§ **SOURCE EXCERPT**

** BEGIN **

Jo Reed: What I found so interesting, Brian, is that even before you began a performing company, you began by teaching. You had the festival and then teaching was the next thing you did, having workshops and teaching students.

C. Brian Williams: Oh yeah, and that’s why it remains foundational to Step Afrika’s! work to this day. I mean, we love performing and we love the theater and bringing stepping to stages around the world, but at our root, it is artistic and cultural exchange. So teaching children and performing for children is just a huge part of our work, and for me it’s just as important as massive performances all across the country. I love performing in these big, beautiful theaters as much as I love-- I equally love performing in rural community centers, or multi-purpose rooms, and elementary school just as much. I love them just as much.

Jo Reed: So let’s talk about the beginning of the performing company. When did you start it? I have to assume the dancers came from fraternities and sororities at first?

** END **

§ **GOAL A**
In the interview excerpt, reproduce the passage between "C. Brian Williams: Oh" and "sororities at first?", inclusive, swapping "children" for "students".
§ **GOAL B**
Render the records between the lines holding "Task: Select the Résumé tab" and "Action: coord(440,664)", inclusive, as a Markdown table with columns Row and Line, skipping blank lines.

§ **GIVEN DATA**
** BEGIN **

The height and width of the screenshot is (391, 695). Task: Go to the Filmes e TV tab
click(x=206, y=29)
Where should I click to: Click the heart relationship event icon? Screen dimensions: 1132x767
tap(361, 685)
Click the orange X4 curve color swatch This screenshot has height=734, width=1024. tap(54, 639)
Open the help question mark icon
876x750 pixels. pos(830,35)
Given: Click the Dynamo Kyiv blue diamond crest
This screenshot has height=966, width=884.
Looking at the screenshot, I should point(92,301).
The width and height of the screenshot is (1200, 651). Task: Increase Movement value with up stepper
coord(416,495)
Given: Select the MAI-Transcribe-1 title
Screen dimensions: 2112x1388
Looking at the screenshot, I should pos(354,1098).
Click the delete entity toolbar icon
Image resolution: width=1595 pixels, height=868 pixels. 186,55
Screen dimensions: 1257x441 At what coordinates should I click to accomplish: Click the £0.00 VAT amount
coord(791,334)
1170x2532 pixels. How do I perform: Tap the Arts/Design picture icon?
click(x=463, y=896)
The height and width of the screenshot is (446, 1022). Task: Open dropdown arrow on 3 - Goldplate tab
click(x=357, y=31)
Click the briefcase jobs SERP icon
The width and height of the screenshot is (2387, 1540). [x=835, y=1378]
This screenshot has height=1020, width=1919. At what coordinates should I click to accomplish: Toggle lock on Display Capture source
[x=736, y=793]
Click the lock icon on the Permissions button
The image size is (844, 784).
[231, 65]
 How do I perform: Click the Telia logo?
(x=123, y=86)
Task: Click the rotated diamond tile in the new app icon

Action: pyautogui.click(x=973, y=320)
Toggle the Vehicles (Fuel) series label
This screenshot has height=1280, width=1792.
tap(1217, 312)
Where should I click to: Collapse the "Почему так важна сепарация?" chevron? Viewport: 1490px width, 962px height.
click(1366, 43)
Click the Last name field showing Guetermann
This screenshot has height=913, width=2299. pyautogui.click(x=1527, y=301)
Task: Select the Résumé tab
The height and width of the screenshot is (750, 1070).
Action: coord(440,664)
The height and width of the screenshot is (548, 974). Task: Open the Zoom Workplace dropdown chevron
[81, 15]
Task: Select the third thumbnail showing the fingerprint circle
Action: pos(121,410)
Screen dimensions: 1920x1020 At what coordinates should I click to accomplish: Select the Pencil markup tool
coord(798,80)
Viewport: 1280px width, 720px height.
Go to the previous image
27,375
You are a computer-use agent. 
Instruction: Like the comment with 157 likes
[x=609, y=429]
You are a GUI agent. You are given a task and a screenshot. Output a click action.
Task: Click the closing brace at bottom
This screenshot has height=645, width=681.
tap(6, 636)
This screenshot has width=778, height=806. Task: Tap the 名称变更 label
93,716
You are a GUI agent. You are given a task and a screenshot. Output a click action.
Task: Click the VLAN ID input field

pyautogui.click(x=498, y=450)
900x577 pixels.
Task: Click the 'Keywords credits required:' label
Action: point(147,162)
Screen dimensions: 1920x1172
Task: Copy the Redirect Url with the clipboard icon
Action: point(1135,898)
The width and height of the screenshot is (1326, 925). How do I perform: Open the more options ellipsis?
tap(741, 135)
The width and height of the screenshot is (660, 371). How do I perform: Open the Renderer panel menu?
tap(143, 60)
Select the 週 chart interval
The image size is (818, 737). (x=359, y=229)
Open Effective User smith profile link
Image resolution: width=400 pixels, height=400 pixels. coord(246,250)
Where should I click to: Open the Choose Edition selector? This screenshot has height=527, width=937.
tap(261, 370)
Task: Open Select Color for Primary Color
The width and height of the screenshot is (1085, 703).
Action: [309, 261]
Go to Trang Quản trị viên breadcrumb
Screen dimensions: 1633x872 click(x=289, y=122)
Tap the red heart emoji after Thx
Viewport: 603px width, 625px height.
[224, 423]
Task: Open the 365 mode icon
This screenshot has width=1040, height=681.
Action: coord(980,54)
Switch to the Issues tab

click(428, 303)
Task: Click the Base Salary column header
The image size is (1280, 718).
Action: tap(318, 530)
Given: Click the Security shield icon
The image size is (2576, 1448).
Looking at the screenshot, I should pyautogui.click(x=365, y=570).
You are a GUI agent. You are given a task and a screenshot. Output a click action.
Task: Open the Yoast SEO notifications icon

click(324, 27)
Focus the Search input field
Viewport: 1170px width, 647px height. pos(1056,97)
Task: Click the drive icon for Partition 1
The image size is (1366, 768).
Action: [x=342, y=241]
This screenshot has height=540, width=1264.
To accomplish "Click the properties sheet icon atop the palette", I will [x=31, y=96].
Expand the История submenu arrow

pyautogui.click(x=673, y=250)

** END **

§ **EXERCISE OUTPUT A**
C. Brian Williams: Oh yeah, and that’s why it remains foundational to Step Afrika’s! work to this day. I mean, we love performing and we love the theater and bringing stepping to stages around the world, but at our root, it is artistic and cultural exchange. So teaching students and performing for students is just a huge part of our work, and for me it’s just as important as massive performances all across the country. I love performing in these big, beautiful theaters as much as I love-- I equally love performing in rural community centers, or multi-purpose rooms, and elementary school just as much. I love them just as much.

Jo Reed: So let’s talk about the beginning of the performing company. When did you start it? I have to assume the dancers came from fraternities and sororities at first?

§ **EXERCISE OUTPUT B**
| Row | Line |
|---|---|
| 1 | Task: Select the Résumé tab |
| 2 | The height and width of the screenshot is (750, 1070). |
| 3 | Action: coord(440,664) |